I agree with the spoiler rules in general, but the previews requiring spoilers I don't agree with.. I think that rule needs to be changed, and it seems like a lot of other people believe so as well.

Otherwise we can just all get around it by discussing what is in previews for next week as pure conjecture and guessing on our part, and that is something that does need to be spoiled.

Spoilers and previews are designed to be part of the watching experience and are provided by the show creators and network. They should not be out of bounds for a specific episode thread.


----------



## knuckles (Dec 21, 2002)

MonsterJoe said:


> How is this even a discussion? The rules are the rules. If you don't know the rules, they are pointed out to you as soon as you screw up.
> 
> I'll preface by saying that I don't care about spoilers, and I often seek them out.
> 
> ...


It's a discussion because some like the rules the way they are, and some don't. How is that not a discussion? How do you change rules, without letting someone know that you want them changed? Last time I tried to have someone read my mind, she fell asleep way before I did.


----------



## TAsunder (Aug 6, 2003)

marksman said:


> Spoilers and previews are designed to be part of the watching experience and are provided by the show creators and network. They should not be out of bounds for a specific episode thread.

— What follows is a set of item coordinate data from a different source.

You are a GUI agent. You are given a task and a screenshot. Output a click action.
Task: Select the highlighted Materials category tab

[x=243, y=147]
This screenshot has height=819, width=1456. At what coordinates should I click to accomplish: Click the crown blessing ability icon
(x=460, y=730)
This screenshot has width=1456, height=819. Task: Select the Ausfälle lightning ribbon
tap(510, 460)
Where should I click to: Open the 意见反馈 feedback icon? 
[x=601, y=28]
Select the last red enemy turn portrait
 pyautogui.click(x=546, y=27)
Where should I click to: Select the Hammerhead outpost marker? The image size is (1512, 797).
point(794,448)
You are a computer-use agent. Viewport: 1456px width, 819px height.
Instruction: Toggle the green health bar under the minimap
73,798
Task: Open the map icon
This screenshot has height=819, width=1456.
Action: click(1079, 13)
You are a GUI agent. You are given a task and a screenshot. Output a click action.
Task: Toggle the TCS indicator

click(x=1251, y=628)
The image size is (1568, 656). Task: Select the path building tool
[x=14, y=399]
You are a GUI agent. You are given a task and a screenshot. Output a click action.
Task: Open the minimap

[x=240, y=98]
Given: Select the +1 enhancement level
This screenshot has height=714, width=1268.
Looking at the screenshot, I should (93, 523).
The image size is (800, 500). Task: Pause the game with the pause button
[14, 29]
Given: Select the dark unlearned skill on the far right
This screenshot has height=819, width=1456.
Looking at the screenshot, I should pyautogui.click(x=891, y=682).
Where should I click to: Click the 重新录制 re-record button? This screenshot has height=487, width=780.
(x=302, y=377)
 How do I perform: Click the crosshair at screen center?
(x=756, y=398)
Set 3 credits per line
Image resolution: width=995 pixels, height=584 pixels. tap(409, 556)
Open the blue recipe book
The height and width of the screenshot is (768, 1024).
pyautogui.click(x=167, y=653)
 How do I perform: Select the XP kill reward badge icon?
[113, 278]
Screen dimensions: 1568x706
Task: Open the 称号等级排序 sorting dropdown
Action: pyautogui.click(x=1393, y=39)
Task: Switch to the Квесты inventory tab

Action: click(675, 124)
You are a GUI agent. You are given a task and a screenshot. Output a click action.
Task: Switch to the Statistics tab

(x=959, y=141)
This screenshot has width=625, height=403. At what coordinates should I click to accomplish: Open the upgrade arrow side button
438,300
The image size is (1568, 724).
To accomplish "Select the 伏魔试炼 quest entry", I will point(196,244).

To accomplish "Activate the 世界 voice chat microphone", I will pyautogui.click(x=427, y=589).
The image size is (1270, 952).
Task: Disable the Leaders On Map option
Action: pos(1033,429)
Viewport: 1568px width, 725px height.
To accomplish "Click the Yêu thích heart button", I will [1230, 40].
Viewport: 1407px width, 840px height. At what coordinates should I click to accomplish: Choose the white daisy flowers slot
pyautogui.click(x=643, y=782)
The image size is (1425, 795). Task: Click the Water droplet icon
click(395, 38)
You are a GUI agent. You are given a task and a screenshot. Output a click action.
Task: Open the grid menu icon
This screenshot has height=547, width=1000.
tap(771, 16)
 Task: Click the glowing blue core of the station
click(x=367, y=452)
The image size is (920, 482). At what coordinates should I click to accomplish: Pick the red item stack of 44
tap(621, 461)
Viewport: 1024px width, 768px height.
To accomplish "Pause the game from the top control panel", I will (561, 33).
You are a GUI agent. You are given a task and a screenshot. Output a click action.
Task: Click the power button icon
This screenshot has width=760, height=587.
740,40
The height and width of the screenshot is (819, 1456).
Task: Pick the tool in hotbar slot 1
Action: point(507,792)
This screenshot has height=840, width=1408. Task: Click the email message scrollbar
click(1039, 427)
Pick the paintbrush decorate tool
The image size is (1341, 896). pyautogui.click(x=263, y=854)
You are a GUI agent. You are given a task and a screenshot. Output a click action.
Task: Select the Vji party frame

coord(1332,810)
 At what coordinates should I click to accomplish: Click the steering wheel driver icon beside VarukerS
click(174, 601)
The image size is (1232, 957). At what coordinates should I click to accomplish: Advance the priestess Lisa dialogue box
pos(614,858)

The Dune sequels not written by Frank Herbert were designed to be part of the Dune experience. I don't want to read those pieces of crap either. The people who make spoiler previews are often not directly involved with the production of the show and have minimal direct contributions to the show aside from possible meddling or "notes".


----------



## MonsterJoe (Feb 19, 2003)

knuckles said:


> It's a discussion because some like the rules the way they are, and some don't. How is that not a discussion? How do you change rules, without letting someone know that you want them changed? Last time I tried to have someone read my mind, she fell asleep way before I did.


Well, I meant "Why" is this a discussion...but anyway, that's not my point.

The moderators have already made it clear that they aren't interested in discussing it...so it's all just posturing and bellyaching that degrades the signal to noise ratio of an already slow (relative) forum.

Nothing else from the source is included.